Now that we have the found files and somewhat of an idea of how to get the password, here's the command. It's a for loop, that loops through the entire alphabet, then gets the text from the three found files, and through each iteration of the alphabet, it deletes every letter of the found files except for the one of the iteration, then counts all of the not deleted letters, so basically it just counts all the letters of the current iteration, then it deletes newlines to make it look better, and finally it prints the amount of the letter and the letter of the iteration, then repeats all that for the entire alphabet.
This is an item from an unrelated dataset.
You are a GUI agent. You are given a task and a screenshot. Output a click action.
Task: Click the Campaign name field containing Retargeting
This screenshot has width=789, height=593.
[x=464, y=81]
And the command I just described looks like this:

/krypton/krypton3$ for i in {A..Z}; do cat found1 found2 found3 | tr -cd $i | wc -c | tr -d '\n'; printf " $i \n"; done
55 A
246 B
227 C
210 D
64 E
28 F
227 G
4 H
19 I
301 J
67 K
60 L
86 M
240 N
12 O
2 P
340 Q
4 R
456 S
75 T
257 U
130 V
129 W
71 X
84 Y
132 Z

Now we'll just add the sort command at the end of this command so that we have it in order of the most to the least common letter in the found files:

/krypton/krypton3$ for i in {A..Z}; do cat found1 found2 found3 | tr -cd $i | wc -c | tr -d '\n'; printf " $i \n"; done | sort -nr
456 S
340 Q
301 J
257 U
246 B
240 N
227 G
227 C
210 D
132 Z
130 V
129 W
86 M
84 Y
75 T
71 X
67 K
64 E
60 L
55 A
28 F
19 I
12 O
4 R
4 H
2 P

That works! Now that we have the frequency, we are going to put it all in a string and compare it to the frequency of letters in the english language with the tr command:

/krypton/krypton3$ cat krypton4 | tr 'SQJUBNGCDZVWMYTXKELAFIORHP' 'EATSORNIHCLDUPYFWGMBKVXQJZ'
WELLD ONETH ELEVE LFOUR PASSW ORDIS BRUTE

And that's the password! Now we should be good to go to the next level.